┌─ 摘录
有一件事我能肯定:由科技主导的新一代透明化只会加速进行。它已经通过无数种方式改变了我们的生活,并将继续重塑我们。无处不在的手机已经让大城市里的公共生活变成了奇怪而异化的经历,人们打着手机,四处奔走,和除了你以外的人投入地谈一场感情。新科技让权利变得民主化,这对那些曾经靠传统方式独掌大权的人必然是个可怕的打击。2007年,编辑兼记者哈罗德?埃文斯在《华尔街日报》博客十周年的专题中谈到,所有的博客写手都有“全世界都能听见的扩音器”,他说到点子上了。无论博客的内容多么离经叛道、浅薄、平庸,它都有影响舆论的能力,因此对世界有了重大的影响力。――过去,普通民众想要表达观点时,唯一的方法就是给著名的报纸写信,那种影响力转瞬即逝,和现在这种大相径庭。因为博客写手拥有权力,所以无论愿意与否,组织都被迫对他们做出回应。如果不回应,等于放弃了对你的名誉和组织的掌控权,将它们交给一个绝无可能善待你的人。
└─
┌─ 数据部分
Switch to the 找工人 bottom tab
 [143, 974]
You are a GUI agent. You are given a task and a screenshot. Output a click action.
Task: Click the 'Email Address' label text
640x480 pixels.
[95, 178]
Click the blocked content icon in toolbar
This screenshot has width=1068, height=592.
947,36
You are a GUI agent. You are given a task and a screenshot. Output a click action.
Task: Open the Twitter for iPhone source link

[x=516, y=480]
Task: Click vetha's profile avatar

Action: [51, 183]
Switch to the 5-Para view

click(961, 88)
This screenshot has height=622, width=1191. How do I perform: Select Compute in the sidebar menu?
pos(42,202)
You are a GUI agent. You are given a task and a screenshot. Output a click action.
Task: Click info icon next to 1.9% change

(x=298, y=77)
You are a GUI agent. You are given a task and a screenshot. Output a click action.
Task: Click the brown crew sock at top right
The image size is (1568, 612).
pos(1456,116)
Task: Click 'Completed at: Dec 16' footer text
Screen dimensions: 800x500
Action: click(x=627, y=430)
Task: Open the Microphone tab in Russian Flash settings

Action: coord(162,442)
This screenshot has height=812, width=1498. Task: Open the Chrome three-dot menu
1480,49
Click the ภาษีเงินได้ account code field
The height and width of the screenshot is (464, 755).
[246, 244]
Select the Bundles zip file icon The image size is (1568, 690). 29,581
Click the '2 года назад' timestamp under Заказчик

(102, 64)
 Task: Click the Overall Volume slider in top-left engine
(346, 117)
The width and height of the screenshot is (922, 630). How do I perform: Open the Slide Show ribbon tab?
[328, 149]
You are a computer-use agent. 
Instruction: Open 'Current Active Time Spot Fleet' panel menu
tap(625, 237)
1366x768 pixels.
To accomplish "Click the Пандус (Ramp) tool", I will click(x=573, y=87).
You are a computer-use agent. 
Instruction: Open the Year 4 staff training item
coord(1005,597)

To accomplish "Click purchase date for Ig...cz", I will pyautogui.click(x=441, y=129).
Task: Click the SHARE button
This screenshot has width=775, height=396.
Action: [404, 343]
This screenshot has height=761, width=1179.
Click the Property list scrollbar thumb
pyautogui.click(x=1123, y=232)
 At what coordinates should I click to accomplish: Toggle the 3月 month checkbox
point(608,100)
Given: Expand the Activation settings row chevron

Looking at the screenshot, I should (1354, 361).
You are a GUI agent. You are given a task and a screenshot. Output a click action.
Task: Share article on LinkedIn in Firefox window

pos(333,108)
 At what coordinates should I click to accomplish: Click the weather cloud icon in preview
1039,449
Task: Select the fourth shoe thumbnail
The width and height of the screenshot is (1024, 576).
└─
**待办任务:**
(a) 把摘录中的这句话译成英文:"因为博客写手拥有权力,所以无论愿意与否,组织都被迫对他们做出回应。"
(b) 请从最后一句之后接着续写这篇谈科技与透明化的摘录。
上述数据与这里的内容毫不相干。

**各题答案:**
(a) Because bloggers hold power, organizations are forced to respond to them, whether they like it or not.

(b)
暴露隐私大概是新一代的透明最令人不安的一个方面。这点我们每天都有感觉。只有被独自锁在一个没有窗户的房间时,我们才能觉得自己有了隐私。正如托马斯?L?弗里德曼在2007年6月27日《纽约时报》的专栏“全世界在观看“中写道的:”如今我们都是公众人物。“
那么,有能力让我们难堪的人,他们应该用手机拍下我们和销售人员争吵,或者对配偶动手的情形吗?每一天都可能成为《偷拍》节目的现实生活版――这是一个经典而饱受赞誉的电视节目秀,从50年代时就开始播放了。节目里,倒霉的人在不知情的情况下被偷拍,播出后,他们笨拙的举动会被所有观众看到。这是透明的阴暗面,大部分人即使在最可怕的噩梦里也不会料到。它就像住在玻璃房子里,被人一览无余。布拉德?皮特以及其他名人长年需要面对这种情况,虽然公众人物的身份会带给他们种种不适,但至少他们也为此获得了可观的报酬。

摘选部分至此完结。